The Bluetooth symbol may not be a company logo, but it may be the only globally recognizable trademarked logo for a technology standard. Found on virtually every modern wireless device, the logo is a combination of two ancient Danish runes of the letters “H” and “B,” the initials of Harald “Bluetooth” Gormsson, a 10th century Danish King who united Denmark and Norway. The nickname is believed to refer to descriptions of the king’s dead tooth. Intel engineer Jim Kardach, who was reading a book about the Vikings while working on the wireless technology standard with several other companies, including Ericsson and Nokia, suggested the name.
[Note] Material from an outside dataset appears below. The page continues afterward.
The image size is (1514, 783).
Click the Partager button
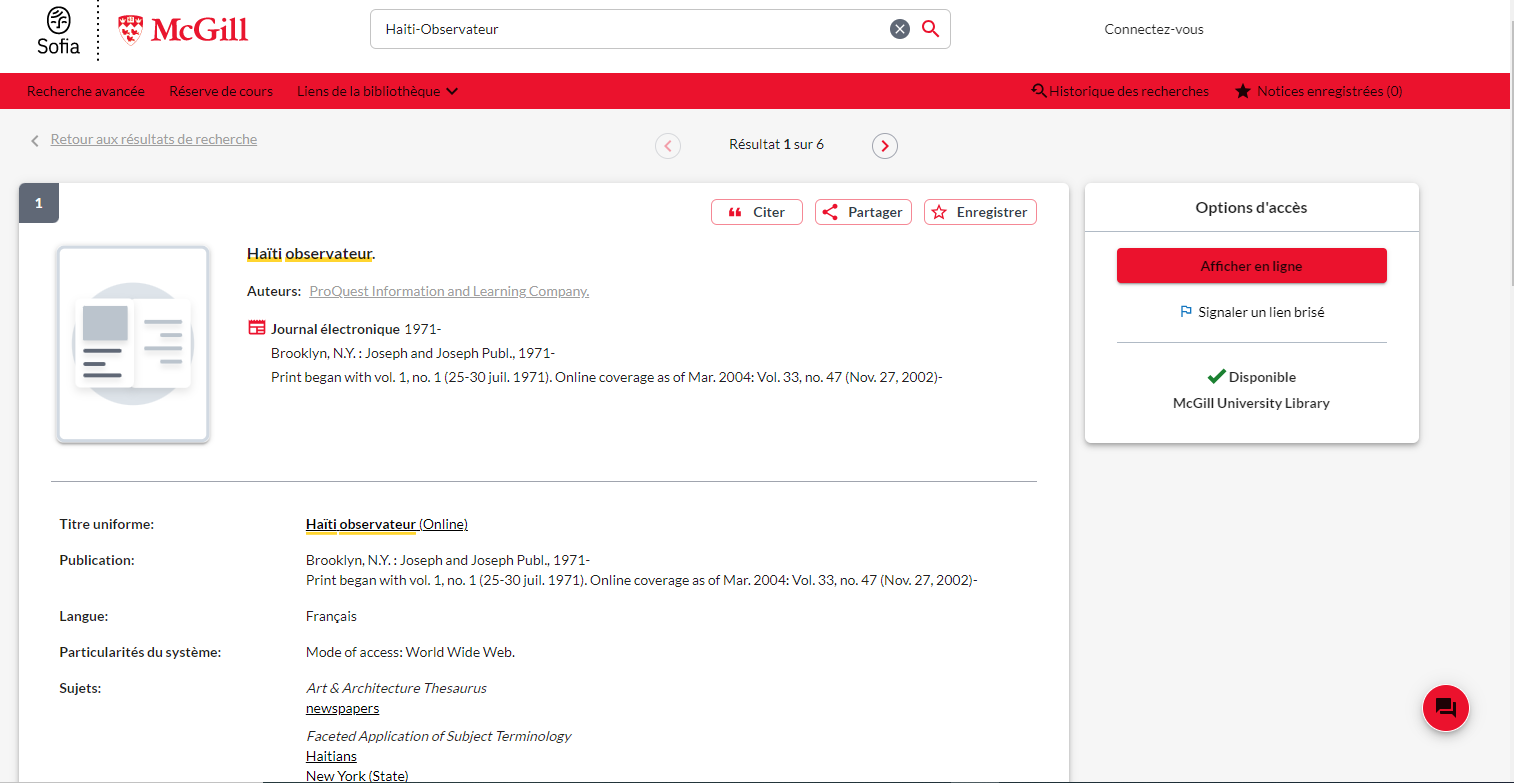pos(863,212)
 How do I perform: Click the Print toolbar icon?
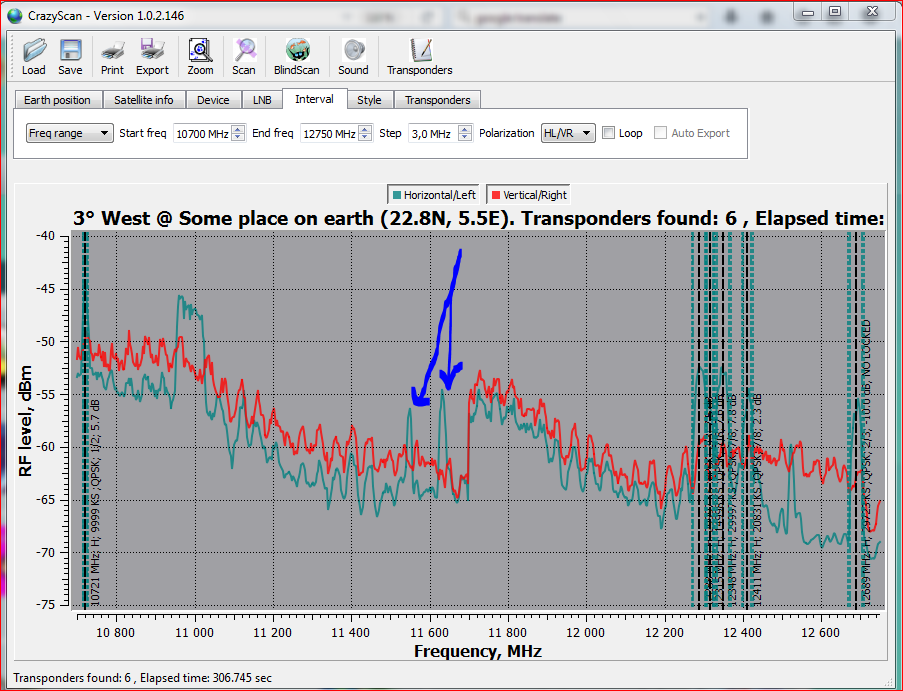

If you are one of those people who thinks BMW’s iconic circular represents the spinning blades of an airplane propeller set against a blue sky background, you are forgiven. For years, the company fostered that misconception. The world’s largest luxury car maker (Bayerische Motoren Werke, or Bavarian Motor Works) had built aircraft engines early in its history, and in 1929, and the company’s ad campaign superimposed the logo over an airplane. As recently as 2010, a company spokesman admitted the logo, which was created in 1917, actually alludes to the colors of Bavaria, the state in Germany where BMW was founded.
The simplest explanation for the origin of one of the most recognizable logos in fashion is that the two interlocking “C” letters of the Chanel brand depicts the initials of its founder, Gabrielle Bonheur “Coco” Chanel, an orphan who got her start selling hats in Paris in 1910. But since there is no known official origin story, others have speculated the logo refers to a symbol used by French Queen Claude in the 16th century, or the patterns in the stained glass windows of the monastery where Chanel spent her childhood, or even to Chanel’s business partner and lover, Arthur “Boy” Capel.
Sometimes it’s not easy to find the complete origin story of a company logo. General Motors knows who created its enduring Chevrolet bowtie logo and when — company co-founder William C. Durant in 1913 — but the inspiration for the design is lost to history. The prevailing theory is that Durant was inspired by a wallpaper pattern in a French hotel, but other theories include that Durant was inspired by a similar pattern he saw while on vacation in Virginia in 1912, or that Durant created a stylized version of the Swiss flag as a nod to Louis Chevrolet’s Swiss birthplace.
10. Cisco Systems
One of the world’s largest designers and makers of networking equipment derives its name from the city where it was established, San Francisco, in 1984. For its first 12 years, Cisco Systems utilized a fairly accurate representation of the Golden Gate Bridge, including the structure’s vertical support cables. Since then, the logo has changed three times, initially keeping the bridge’s general shape but stylizing the vertical cables to look more like electronic signal bars. Since 2006, however, Cisco’s logo has been more of an abstract representation of the bridge, so much so that it barely resembles the bridge at all.